As an aside, the "sprint car" is an interesting proposition. They look much like a go-cart, but with a V-8 engine that might be rated as high as 800 horsepower, and with airfoils (wings) mounted on the chassis to help control the vehicle's direction in light of this raw power. According to some, the top speed may be as high as 120 miles per hour. That may not sound like much if your perspective is NASCAR or INDY racing, but these people are racing on 1/2 mile clay tracks. How much time is there to react at that speed? Is there more time to react when an industrial machine cycles, closes a pinch-point, etc.?

Is it safe to operate any vehicle under the influence of marijuana, alcohol or other drugs? Is it safe to operate any machinery at all, at work or at home, under the influence? Regardless of how you feel about those questions, does it make sense to preclude or reduce workers' compensation benefits when an employee is found to have been under such influence? Should such preclusion be if the influence "existed," "contributed to," "caused," or "solely caused" the accident or injury? These issues will receive attention and discussion if the New Mexico amendment moves forward.

Do people want their engineer, pilot, bus driver, "doctor, lawyer, Indian chief" to be under the influence? Is there some level of intoxication or impairment at work that is acceptable? Society will struggle with these questions. Do such restrictions impair people's rights to do as they wish in their off-work hours? In the debate on these questions will people be conscious that provisions that preclude or reduce benefits in workers' compensation for such situations could be perceived as blaming the victim? 

Some in the racing example, including the victim's aunt, oppose blaming the victim. She takes issue with the conclusion of impairment. Many comments on the racing story have taken issue with the science of drug testing, the presence of proof, and their perceptions of the science that ties that presence of traces to a conclusion of impairment. In short, though that driver was tested and "impairment" concluded, there are those who believe the victim is nonetheless being inappropriately blamed when the testing might have evidenced prior use, but not current impairment.

When is it appropriate to blame the victim?
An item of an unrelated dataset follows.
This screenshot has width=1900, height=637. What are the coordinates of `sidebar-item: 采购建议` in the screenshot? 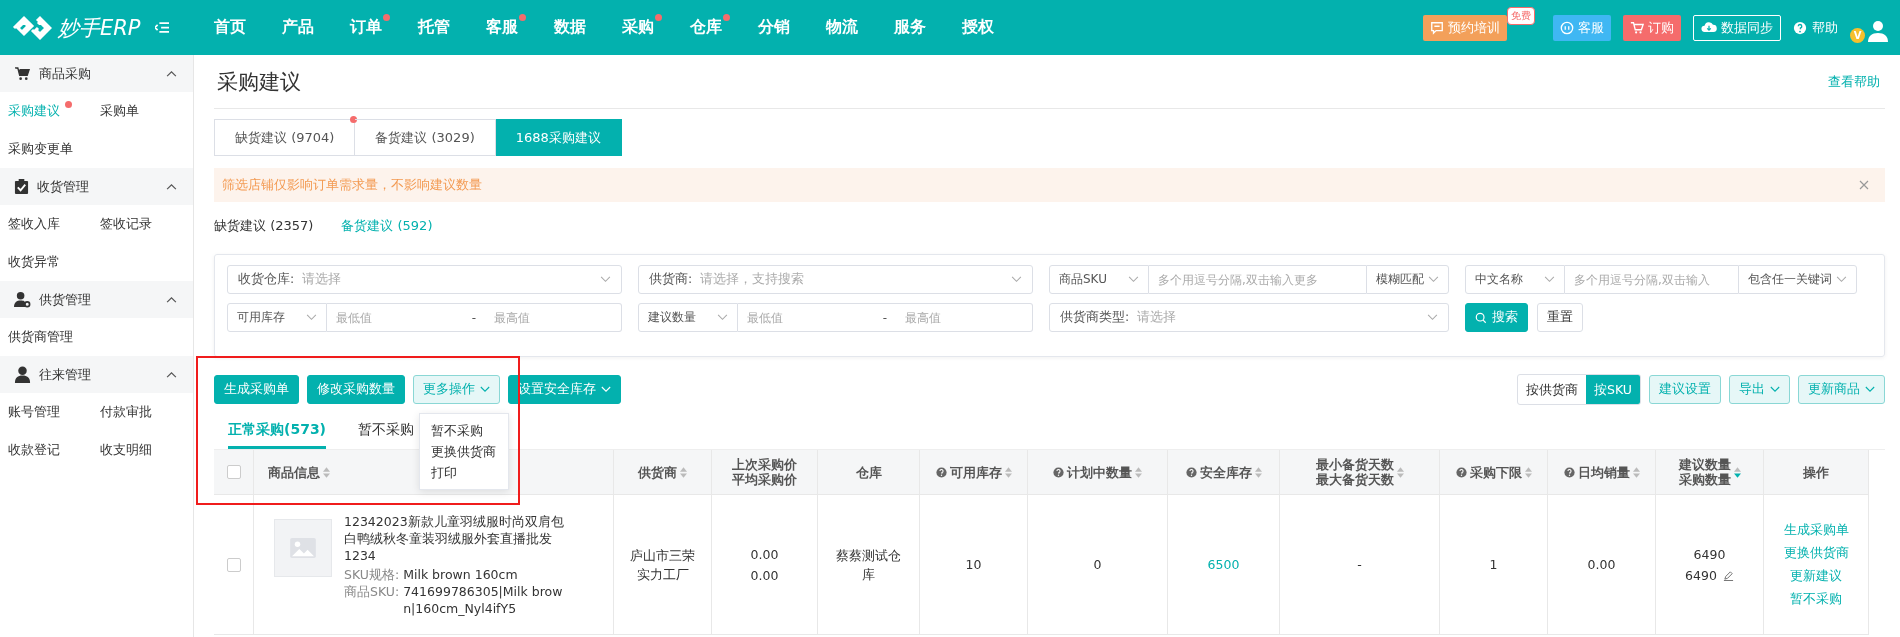 It's located at (54, 111).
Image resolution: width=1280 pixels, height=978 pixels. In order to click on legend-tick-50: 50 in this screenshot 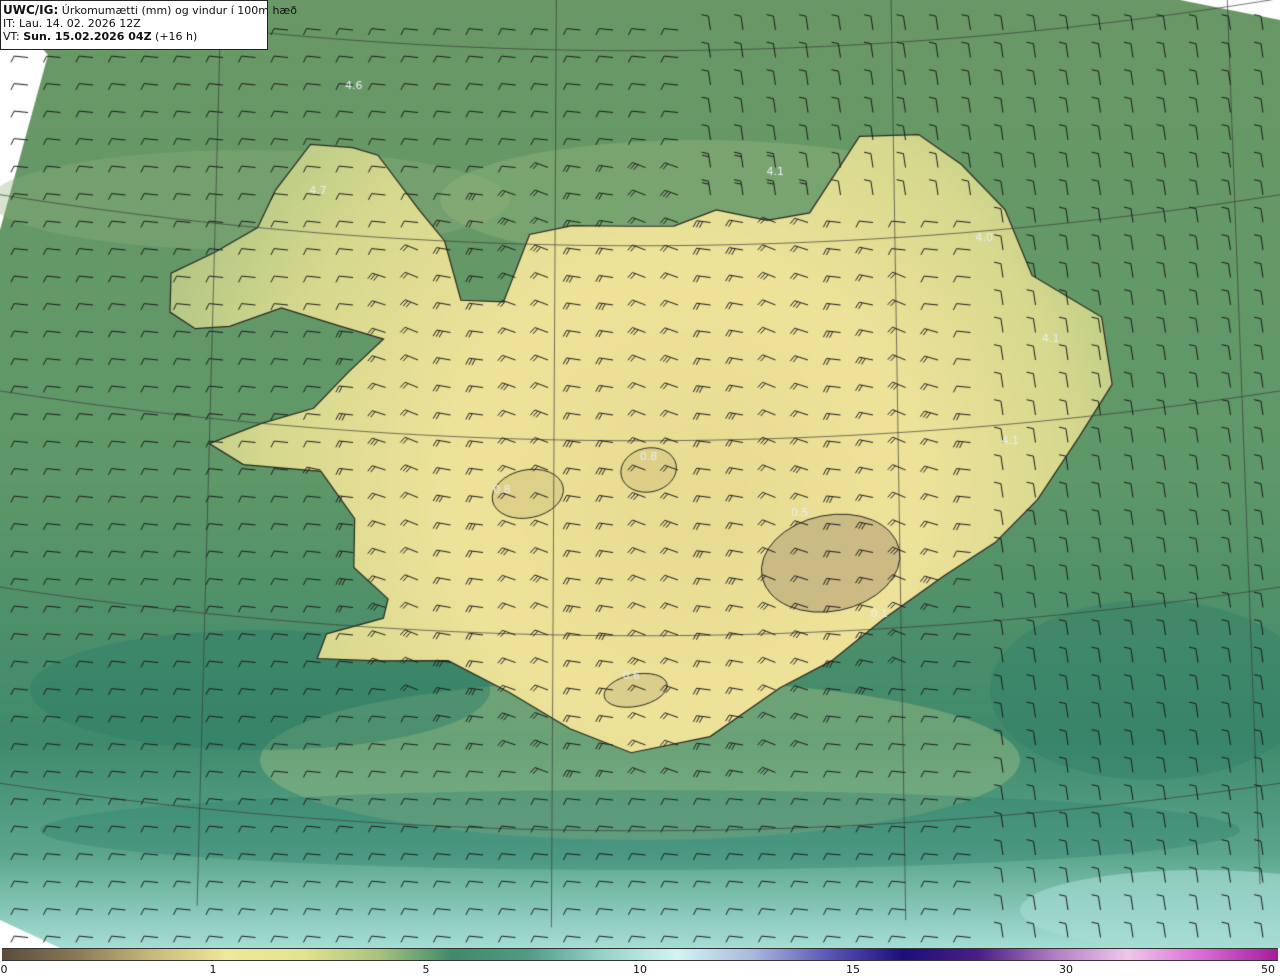, I will do `click(1268, 970)`.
It seems that in the vast majority of situations, America is evolving away from blaming victims, though it still seems to occur at least in Internet comments. Is reducing or eliminating the workers' compensation benefit because of a positive drug or alcohol test blaming the victim? Or is it appropriately limiting risk and exposure? As marijuana use becomes more prevalent under state decisions, will its "legal" use change the complexion of this debate?